One legitimate part is that as people need to be educated, so parents
feel responsible for educating their children, which is expensive. One
hopes that this will lead to fewer children.

Two perspectives from Southern California. Some time ago gasoline
prices shot up a fair bit, due to accidental disabling of several local
refineries (California can't import its gas because of stricter
standards). There was much wailing and gnashing of teeth. I looked
into things (I don't have a car) and discovered that prices had gone up
from $1.30 to $1.60, or maybe $1.80 a gallon. Assuming 20 miles per
gallon and 20 mile commutes it seems to me we're talking about an
annual increase of a few hundred dollars. Doesn't seem like too much to
me, but people were really upset. Point? People's feelings of relative
harm seemed far greater than the objective harm I could see.
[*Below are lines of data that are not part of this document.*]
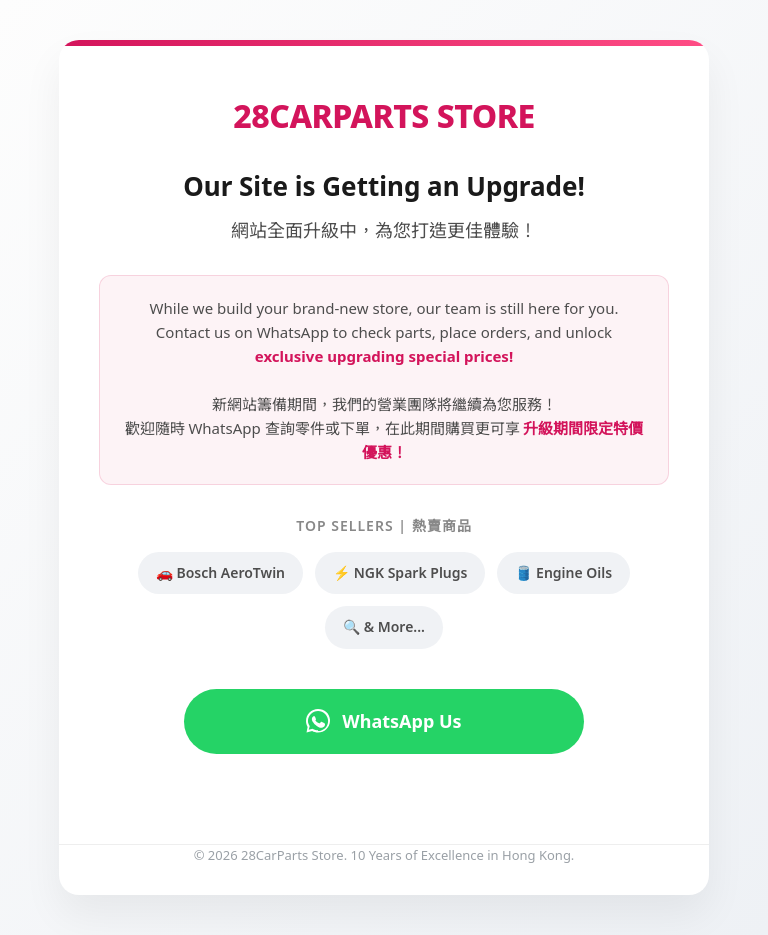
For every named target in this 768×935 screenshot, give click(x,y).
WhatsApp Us (383, 721)
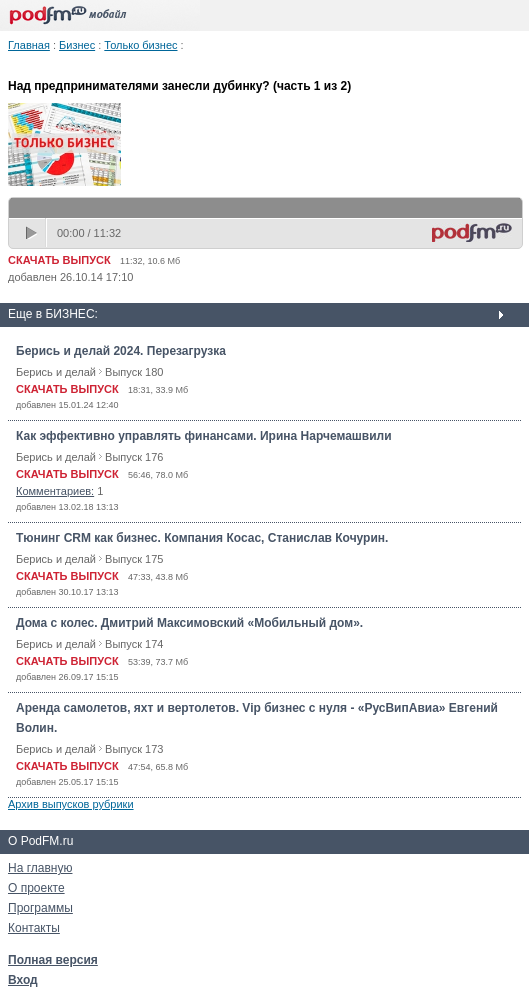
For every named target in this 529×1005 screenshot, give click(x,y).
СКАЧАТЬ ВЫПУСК (59, 260)
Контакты (34, 928)
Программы (40, 908)
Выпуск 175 (134, 559)
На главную (40, 868)
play (33, 233)
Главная (29, 45)
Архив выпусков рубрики (71, 804)
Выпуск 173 (134, 749)
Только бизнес (140, 45)
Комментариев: (55, 491)
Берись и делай (56, 372)
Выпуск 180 (134, 372)
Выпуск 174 (134, 644)
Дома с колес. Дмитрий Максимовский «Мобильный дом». (189, 623)
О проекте (36, 888)
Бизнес (77, 45)
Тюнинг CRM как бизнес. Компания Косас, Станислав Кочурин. (202, 538)
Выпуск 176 (134, 457)
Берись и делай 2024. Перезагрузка (121, 351)
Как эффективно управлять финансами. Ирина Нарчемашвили (204, 436)
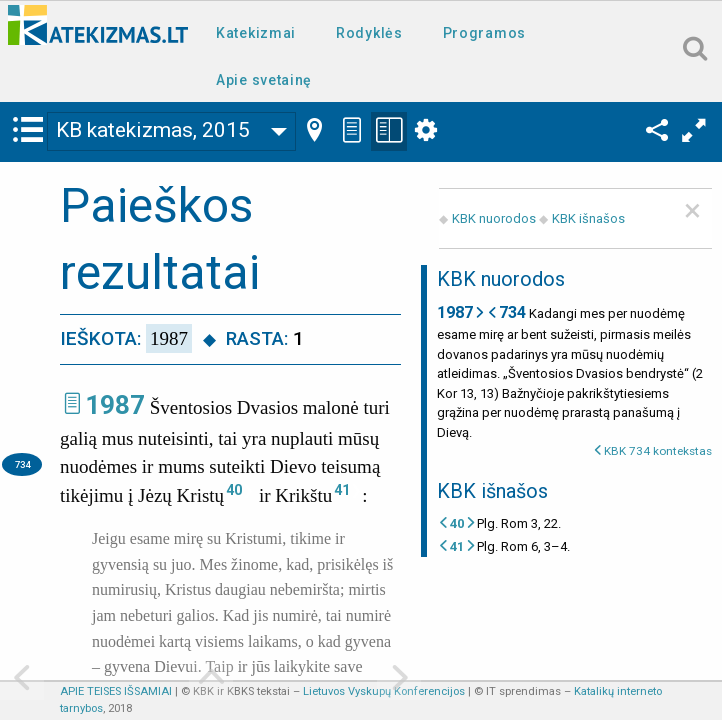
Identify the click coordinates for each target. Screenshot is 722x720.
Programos (484, 33)
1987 (115, 405)
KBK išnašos (588, 218)
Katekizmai (256, 33)
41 (342, 490)
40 (234, 490)
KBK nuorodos (494, 218)
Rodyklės (369, 33)
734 (22, 464)
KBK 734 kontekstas (658, 451)
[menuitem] (260, 31)
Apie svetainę (264, 80)
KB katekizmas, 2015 (153, 130)
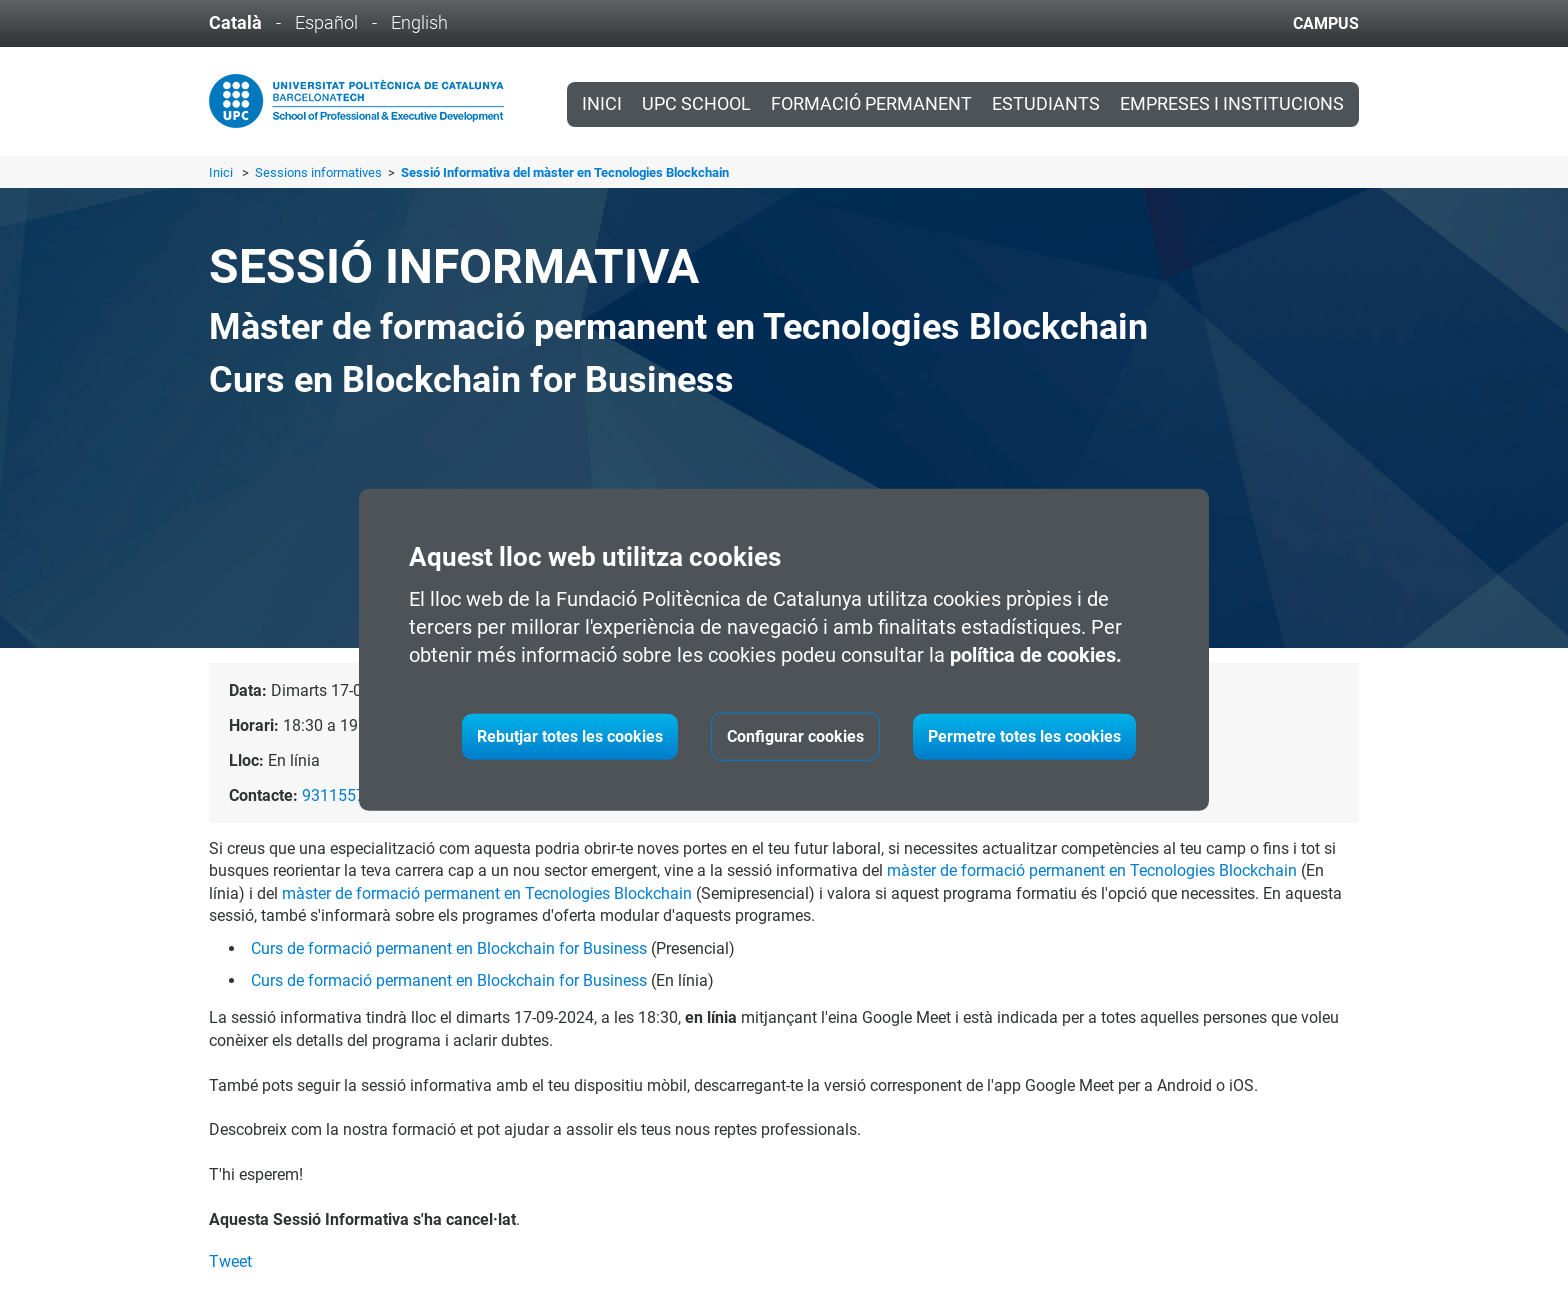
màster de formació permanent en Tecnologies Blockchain (1092, 870)
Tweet (230, 1261)
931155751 (342, 795)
I live next to San Marino, one of the richest areas in the world. I go
for walks there sometimes, and am struck by the hourses and estates, and
by envy of their owners. How unfair that people should have such
things, and not me! But I, obviously, am one of the digitally educated,
and it'd be silly of me to whine about how poor I am in general. I
think that's a large part of the plight of the American middle class; no
sense of perspective.

Solutions? Spread education, and hope.

Merry part,
-xx- Damien R. Sullivan X-) <*>

"However, one should also point out that lab mice are _very_ _very_
stupid, and are incaple of survival outside of the laboratory
environment where their biggest day to day problem is rediscovering that
today the food is on the left side of the cage."